Be it because of spring or the lockdown, or perhaps because of the lockdown in the spring, one thing is for sure: there is creativity in the air right now. As Phil Collins would sing (I can feel it in the air, oh lord). There is so much creativity in the air the Genesis drummer is actually inspiring me - now that is one thing I would never have imagined.
This week in the Quartz newsletter I read: Phil Collins was the only musician at Live Aid in 1985 who appeared on both the London and Philadelphia stages.
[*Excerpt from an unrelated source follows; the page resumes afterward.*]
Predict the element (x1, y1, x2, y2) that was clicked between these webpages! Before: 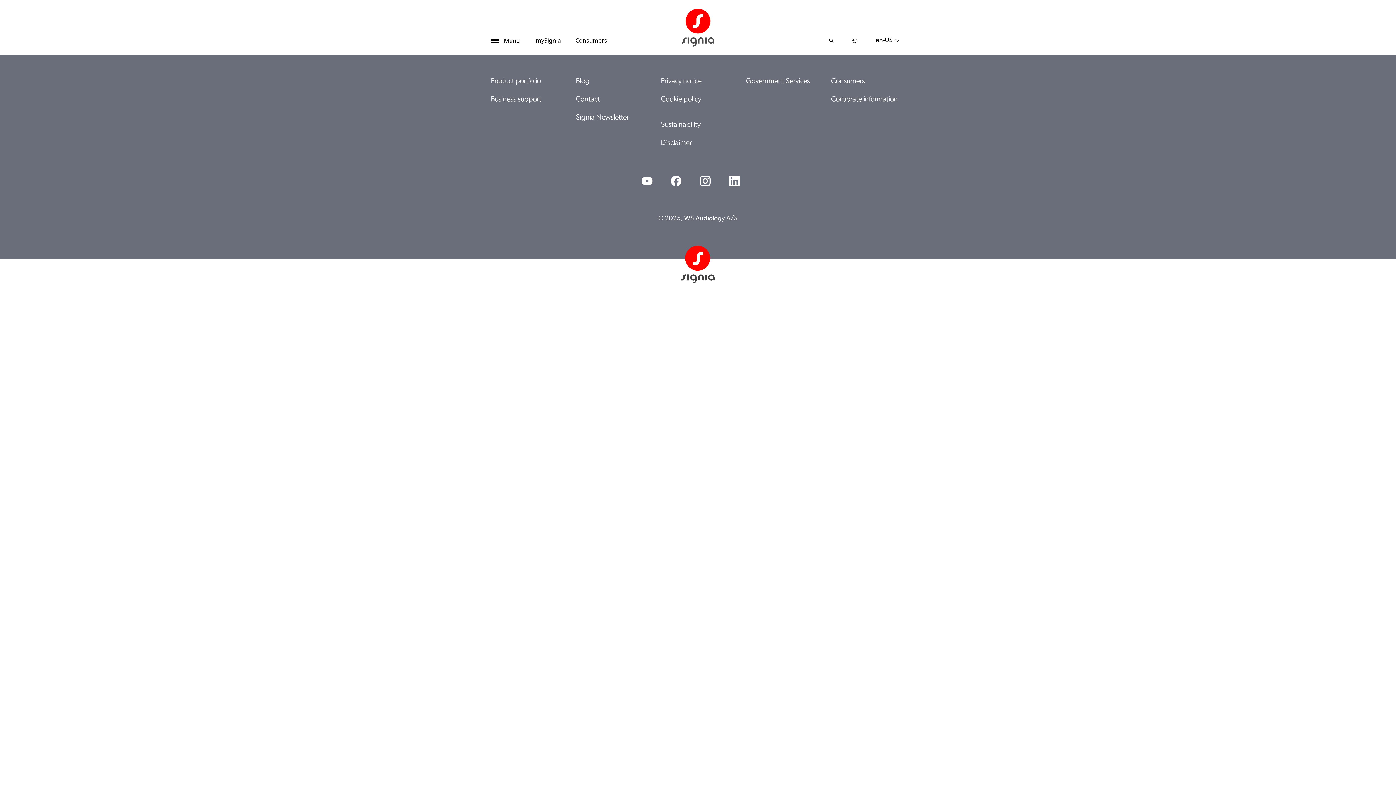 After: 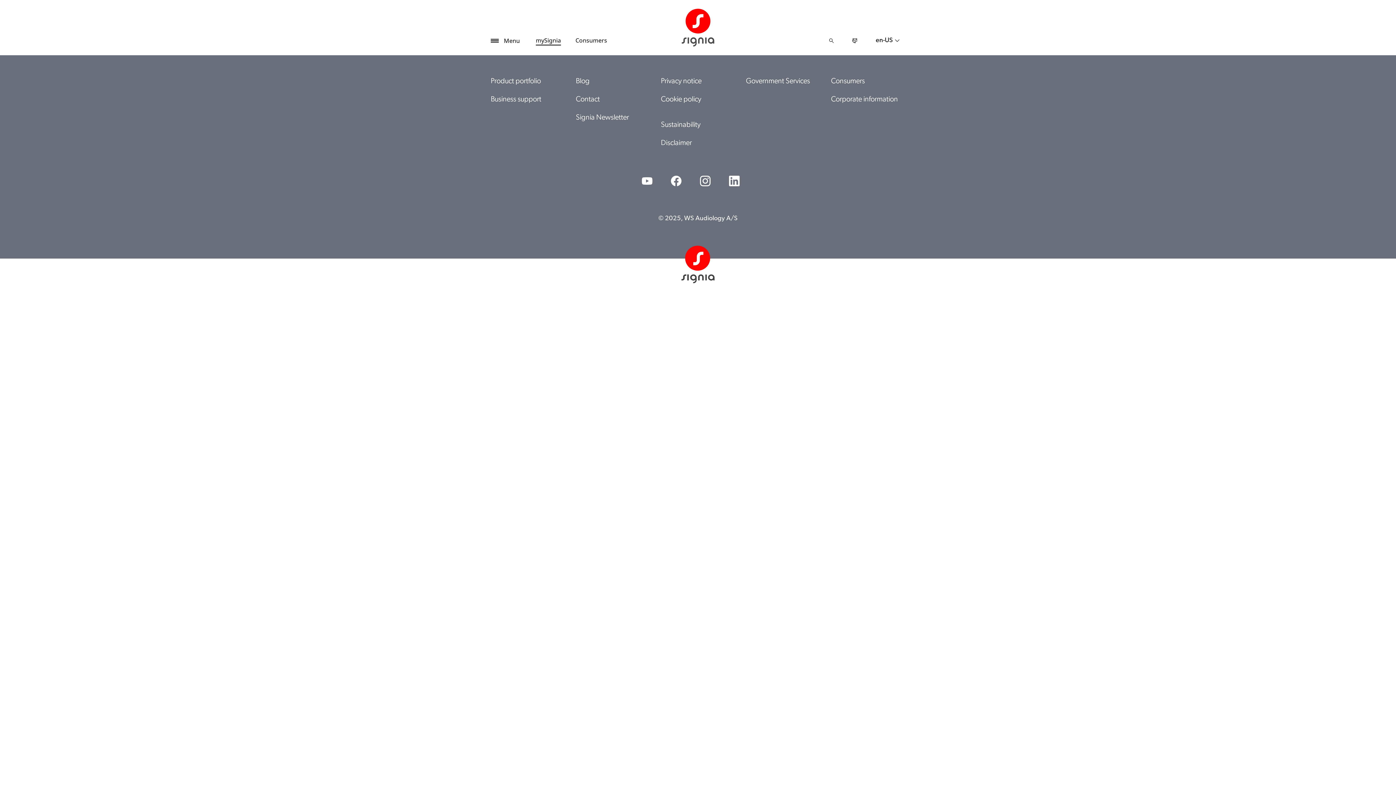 Action: bbox: (528, 36, 568, 45) label: mySigniaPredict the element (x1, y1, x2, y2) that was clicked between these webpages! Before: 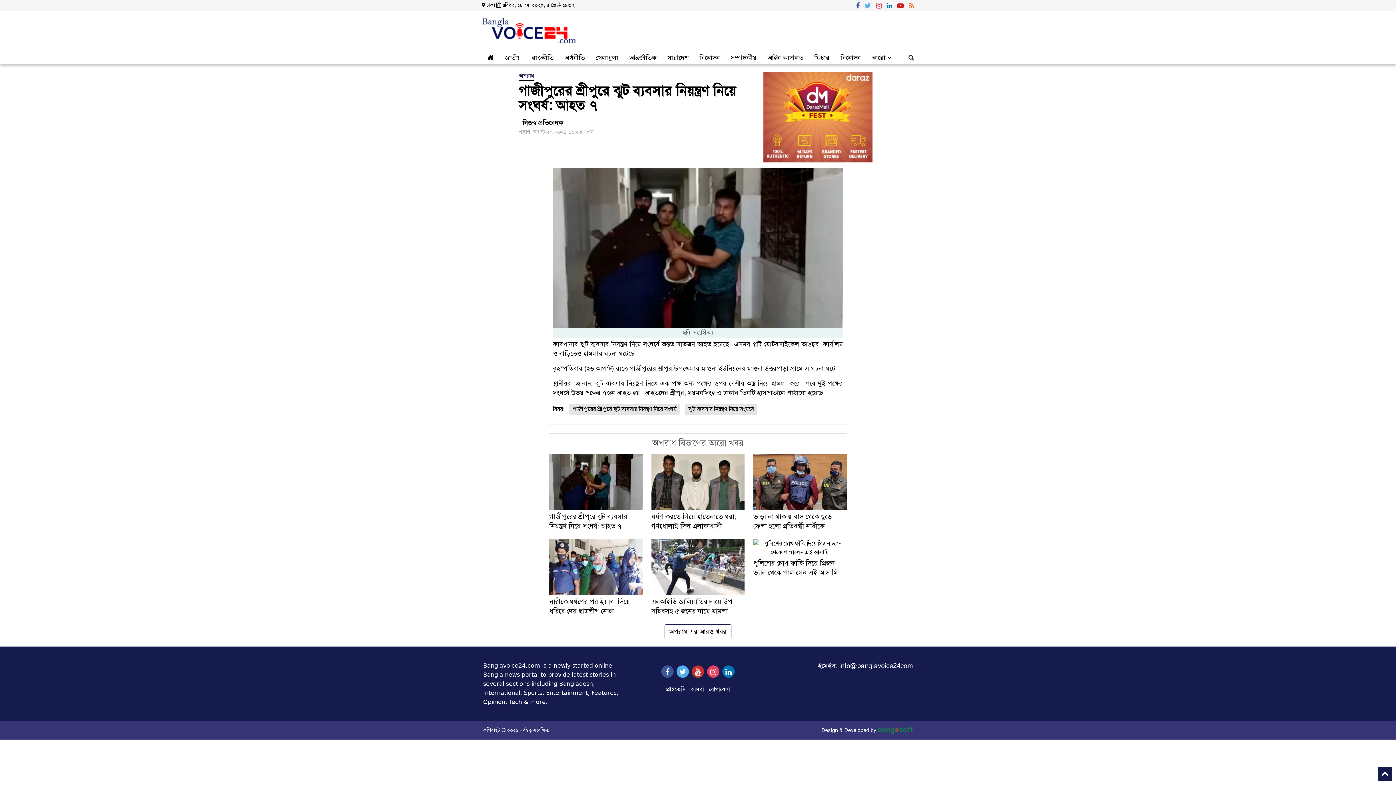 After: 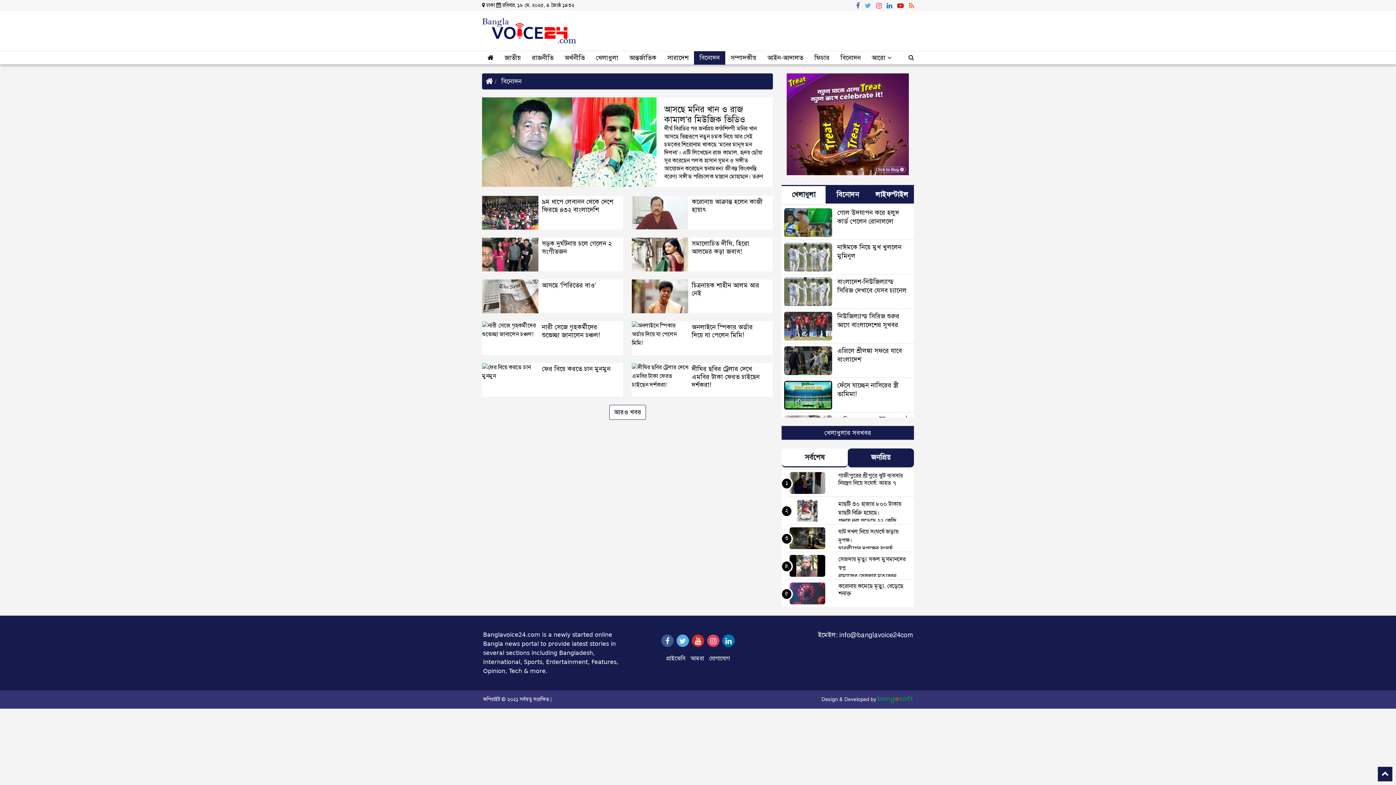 Action: label: বিনোদন bbox: (835, 51, 866, 64)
He took a helicopter from Wembley to Heathrow Airport, a transcontinental supersonic Concorde jet from London to Philly, and then a helicopter to the stage in Philadelphia upon landing.
It is crazy to think how much everything has changed and how far we’ve been moving back and forth on the axis of progress over 35 years. From Third World famine to covid-19, from a pre-globalization to a post-globalization plague, from Concorde, supersonic aircraft to airlines bankruptcies, … But what about art?
I must confess I am absolutely fed up with concerts at home and lockdown diaries and I wonder why businesses have shown so much creativity while artists seemed… dry and wiped out by teenagers on TikTok.
So where is creativity locked down these days?
1) creativity has gone somewhere else
We’ve been using the rock star qualifier in the Tech industry for years now, Dr Dre made hundreds of millions selling his startup to Apple rather than producing music.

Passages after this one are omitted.